What is a Golden Set?
A golden set (gold standard) is a curated, versioned collection of test cases—typically queries with expected results and labels—used to evaluate search relevance and guard against regressions. Unlike live A/B data, it’s stable and audited, so teams can compare releases over time.
How It Works (quick)
- Scope: Choose top intents (navigational, transactional, informational), tricky long-tail, and high-revenue queries.
- Judgments: Human-labeled relevance grades (e.g., 0/1/2), must-have items, and disallowed items.
- Format: Query → candidate results → labels, notes, locale, device.
- Metrics: Compute NDCG/MRR/Precision@k, zero-results, and “must-have present @k”.
- Governance: Version the set (v1, v2…), record annotator guidelines, and keep change logs.
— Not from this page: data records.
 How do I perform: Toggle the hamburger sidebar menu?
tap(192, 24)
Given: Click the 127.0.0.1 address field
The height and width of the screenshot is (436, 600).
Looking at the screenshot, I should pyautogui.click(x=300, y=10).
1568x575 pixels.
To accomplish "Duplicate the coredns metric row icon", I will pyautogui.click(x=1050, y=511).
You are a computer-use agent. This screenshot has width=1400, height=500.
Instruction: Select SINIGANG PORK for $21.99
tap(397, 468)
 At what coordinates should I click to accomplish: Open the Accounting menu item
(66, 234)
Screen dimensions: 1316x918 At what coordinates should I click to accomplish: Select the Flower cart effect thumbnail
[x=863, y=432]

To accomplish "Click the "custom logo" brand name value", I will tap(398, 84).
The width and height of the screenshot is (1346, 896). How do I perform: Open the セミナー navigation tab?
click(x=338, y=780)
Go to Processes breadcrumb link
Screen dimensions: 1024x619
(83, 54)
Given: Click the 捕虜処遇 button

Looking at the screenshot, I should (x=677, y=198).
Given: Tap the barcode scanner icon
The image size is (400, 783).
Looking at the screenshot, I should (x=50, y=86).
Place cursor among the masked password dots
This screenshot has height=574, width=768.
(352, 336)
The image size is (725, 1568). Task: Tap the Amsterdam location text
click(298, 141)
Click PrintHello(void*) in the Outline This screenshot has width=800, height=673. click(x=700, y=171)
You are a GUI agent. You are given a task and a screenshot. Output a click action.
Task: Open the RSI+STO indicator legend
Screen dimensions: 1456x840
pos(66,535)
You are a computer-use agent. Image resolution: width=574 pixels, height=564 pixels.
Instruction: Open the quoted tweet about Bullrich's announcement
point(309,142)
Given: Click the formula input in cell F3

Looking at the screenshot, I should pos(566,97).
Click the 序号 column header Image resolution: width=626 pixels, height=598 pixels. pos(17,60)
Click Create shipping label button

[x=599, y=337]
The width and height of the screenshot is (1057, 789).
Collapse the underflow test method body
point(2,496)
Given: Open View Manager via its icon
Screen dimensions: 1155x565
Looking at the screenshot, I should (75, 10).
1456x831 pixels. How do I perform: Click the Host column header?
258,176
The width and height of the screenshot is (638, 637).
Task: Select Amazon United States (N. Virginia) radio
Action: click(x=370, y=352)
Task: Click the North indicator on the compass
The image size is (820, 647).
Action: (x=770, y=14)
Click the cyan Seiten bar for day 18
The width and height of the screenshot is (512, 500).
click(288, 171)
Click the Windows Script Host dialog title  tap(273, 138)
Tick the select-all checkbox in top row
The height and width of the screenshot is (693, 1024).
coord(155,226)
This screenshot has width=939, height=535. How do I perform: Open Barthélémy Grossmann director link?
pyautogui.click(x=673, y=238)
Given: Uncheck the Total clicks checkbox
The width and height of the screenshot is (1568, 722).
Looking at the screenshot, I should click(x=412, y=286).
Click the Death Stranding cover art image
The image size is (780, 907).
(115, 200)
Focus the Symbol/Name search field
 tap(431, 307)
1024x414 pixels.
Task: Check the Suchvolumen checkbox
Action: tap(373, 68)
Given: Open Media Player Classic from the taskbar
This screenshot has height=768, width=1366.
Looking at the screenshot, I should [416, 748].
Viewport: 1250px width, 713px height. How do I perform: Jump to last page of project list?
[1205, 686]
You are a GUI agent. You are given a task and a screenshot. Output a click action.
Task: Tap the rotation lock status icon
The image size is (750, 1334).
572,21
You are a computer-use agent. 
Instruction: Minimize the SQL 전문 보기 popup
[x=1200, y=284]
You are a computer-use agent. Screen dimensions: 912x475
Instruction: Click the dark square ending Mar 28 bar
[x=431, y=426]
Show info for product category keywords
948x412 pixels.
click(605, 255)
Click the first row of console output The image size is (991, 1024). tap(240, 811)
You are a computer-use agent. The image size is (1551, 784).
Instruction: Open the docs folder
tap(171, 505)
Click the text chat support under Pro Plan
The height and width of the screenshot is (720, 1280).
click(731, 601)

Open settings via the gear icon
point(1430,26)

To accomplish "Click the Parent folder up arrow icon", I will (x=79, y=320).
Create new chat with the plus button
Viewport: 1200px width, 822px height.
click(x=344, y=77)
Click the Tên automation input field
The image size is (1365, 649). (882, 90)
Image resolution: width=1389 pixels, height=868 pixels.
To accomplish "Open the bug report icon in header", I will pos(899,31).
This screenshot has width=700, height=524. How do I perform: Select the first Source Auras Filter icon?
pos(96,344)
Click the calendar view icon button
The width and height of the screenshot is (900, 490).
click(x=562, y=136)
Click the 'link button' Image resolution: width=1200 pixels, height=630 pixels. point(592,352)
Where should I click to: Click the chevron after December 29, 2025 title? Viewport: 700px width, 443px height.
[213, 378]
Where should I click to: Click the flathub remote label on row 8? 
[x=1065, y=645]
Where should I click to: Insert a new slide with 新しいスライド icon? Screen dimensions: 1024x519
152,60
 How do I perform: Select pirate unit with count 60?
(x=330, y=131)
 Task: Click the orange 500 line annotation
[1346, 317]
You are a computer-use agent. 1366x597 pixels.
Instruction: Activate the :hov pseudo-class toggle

Why It Matters in E-commerce
- Prevents breakage: Catch regressions from synonym tweaks, boosting, or model updates.
- Decision speed: Compare variants offline before A/B tests.
- Alignment: Encodes business rules (compliance, ACLs, brand priorities) into evaluation.
Best Practices
- Balance head vs long-tail, categories, and locales.
- Include SKU/MPN cases, brand+model, and common typos.
- Add “must include/exclude” constraints for policy/assortment.
- Refresh quarterly; track drift and retire stale cases.
- Keep annotator rubrics with examples; do spot audits for consistency.
Challenges
- Bias toward head terms; stale expectations; disagreement between judges; cost to maintain across locales.
Examples
- Query set for “gift card”, “returns”, “winter running shoes 45 gtx”, plus long-tail like “vegan leather tote zipper”.
- Must-have: brand landing page for “gift card”; disallow OOS items in top-10.
Summary
A golden set is your repeatable truth set for search quality. Curate it carefully, version it, and use it to gate changes before they hit customers.